The Freedom to Hate - By Hanna Hindstrom

Image of The Freedom to Hate - By Hanna Hindstrom

This week's brutal religious violence in Burma's western Arakan state has cast a shadow on the country's democratic progress. Dozens of people have been killed and hundreds of homes destroyed as Buddhists and Rohingya Muslims clash near the Bangladeshi border in the country's worst sectarian violence in decades.

But even more shocking than the violence itself has been the public outpour of vitriol aimed at the Rohingya, the stateless minority group at the center of the conflict. Considered "illegal Bengali immigrants" by the government, they are denied citizenship and are widely despised within Burmese society. Anti-Rohingya views have swept both social and mainstream media, seemingly uniting politicians, human rights activists, journalists, and civil society from across Burma's myriad ethnic groups.

"The so-called Rohingya are liars," tweeted one pro-democracy group. "We must kill all the kalar," said another social media user. (Kalar is a racial slur applied to dark-skinned people from the Indian subcontinent.) Burmese refugees, who themselves have fled persecution, gathered at embassies across the world to protest the "terrorist" Rohingya invading their homeland. Even the prominent student leader Ko Ko Gyi, who played a key role in the 1988 democratic uprising, lambasted them as imposters and frauds.

No doubt Burma's nascent media freedom has played a key role in stirring religious tensions. Vast swathes of inflammatory misinformation are circulating inside Burma -- with mainstream media largely accusing Al Qaeda and "illegal Bengali terrorists" for staging the violence in a bid to spread Islam in Asia. Many allege that the Rohingya are burning their own houses in a bid for attention.

One paper published a graphic photo of the corpse of Thida Htwe, the Buddhist woman whose rape and murder allegedly by three Muslim men instigated the violence, prompting President Thein Sein to suspend the publication under Burma's censorship laws. These are the same papers that in recent months have openly criticized the government for the first time since a nominally civilian administration took over last year.

Ironically, this freedom has also led to a virulent backlash against foreign and exile media, who have reported on the plight of the Rohingya -- described by the UN as one of the most persecuted groups in the world.
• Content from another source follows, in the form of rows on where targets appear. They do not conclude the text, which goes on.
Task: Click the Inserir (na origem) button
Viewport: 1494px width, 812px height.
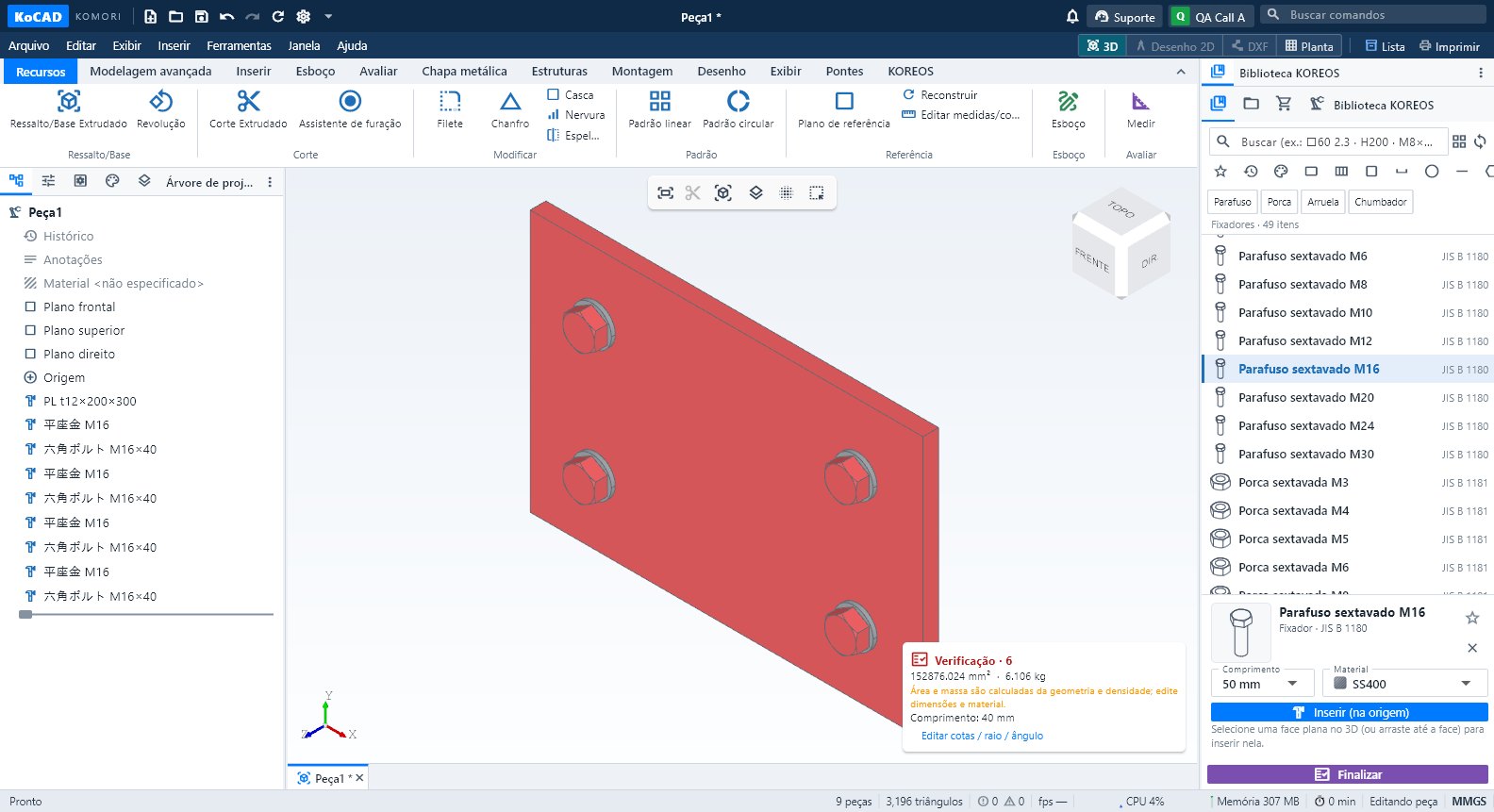Action: click(1350, 712)
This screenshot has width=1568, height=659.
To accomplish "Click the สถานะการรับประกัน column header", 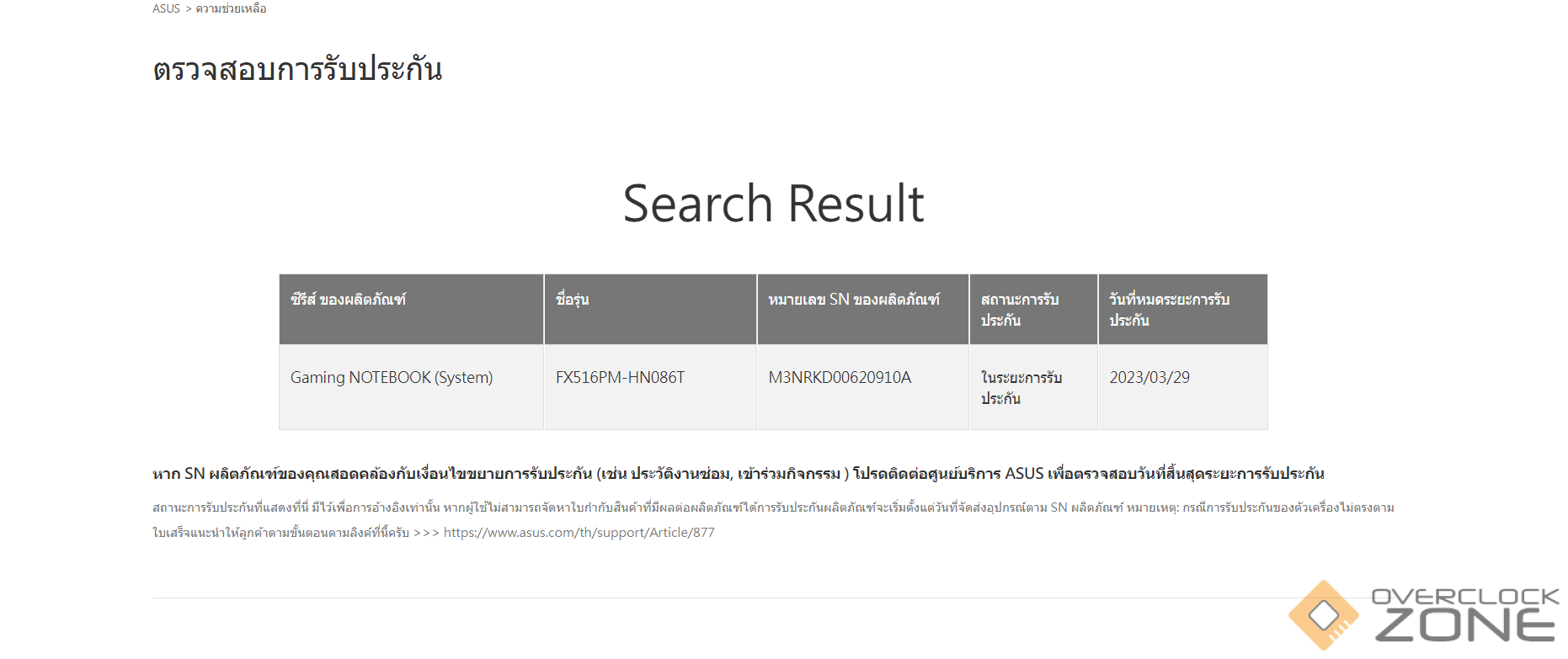I will click(x=1033, y=309).
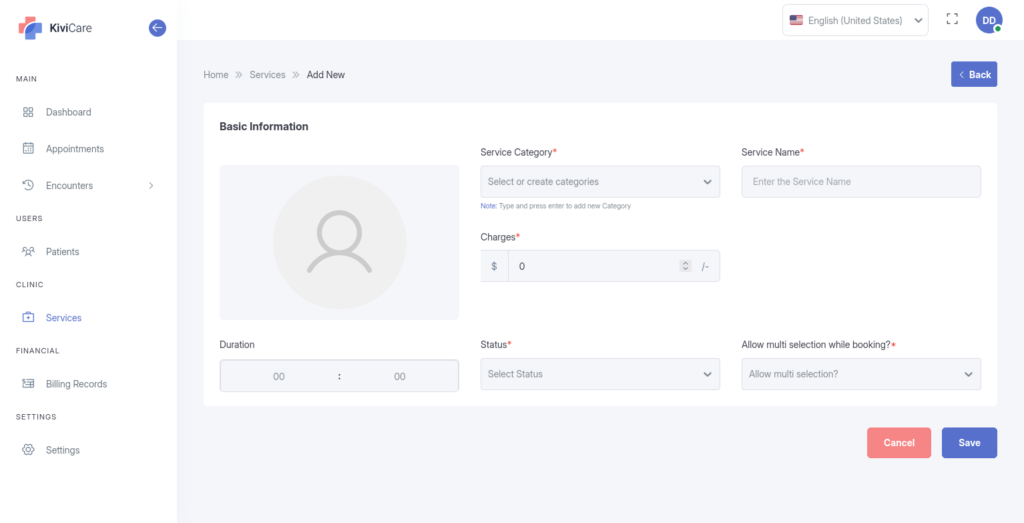Expand the Encounters submenu
The width and height of the screenshot is (1024, 523).
pos(151,186)
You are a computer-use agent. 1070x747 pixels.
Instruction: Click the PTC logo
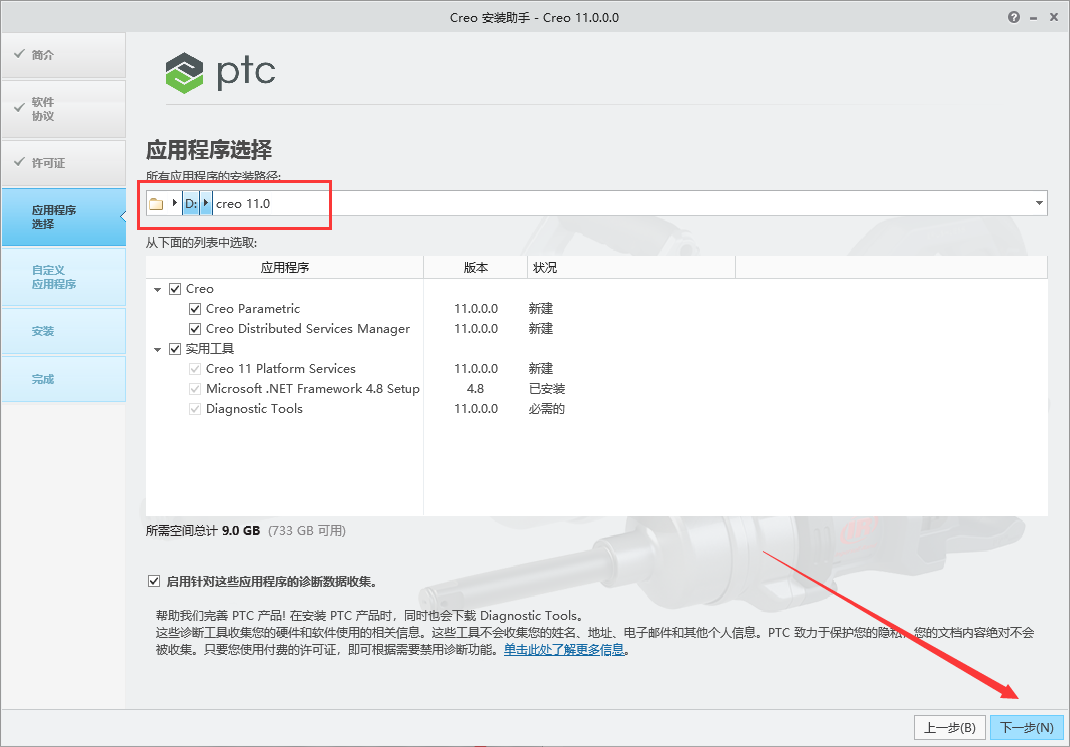tap(220, 72)
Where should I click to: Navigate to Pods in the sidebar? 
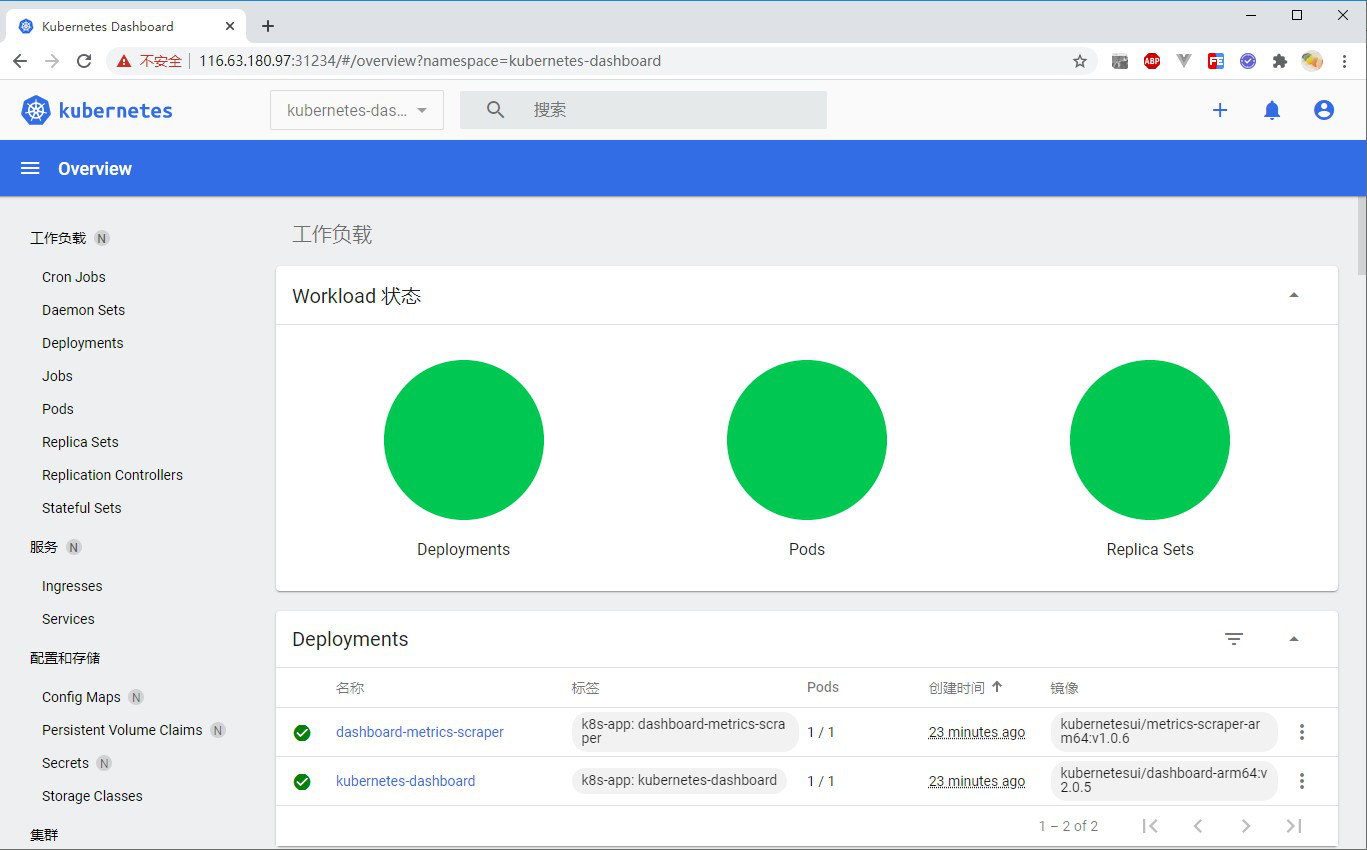pyautogui.click(x=57, y=408)

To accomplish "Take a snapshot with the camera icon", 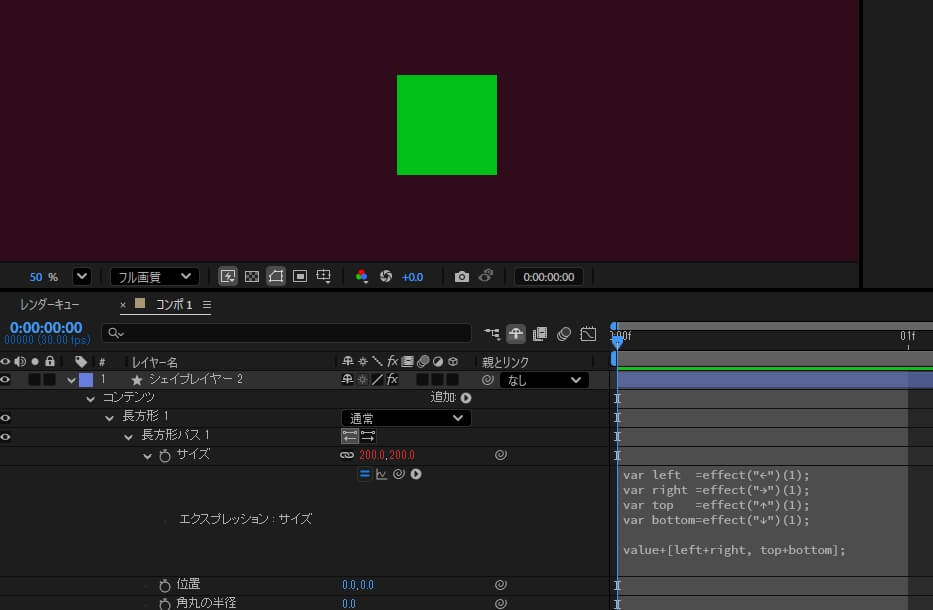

A leading national paper, The Weekly Eleven News Journal, has launched a campaign against exile media for their coverage of the crisis.

"Foreign media are now presenting bias [sic] reports on the clashes between Rakhine people and Bengali Rohingyas to destroy the image of Myanmar [Burma's official name -- ed.] and its people," warned Eleven Media Group in a statement. "Only Rohingyas killed Rakhine people and burned down their houses." Earlier this week they denounced New York Times reporter Thomas Fuller for citing hateful comments made against Rohingyas on their website.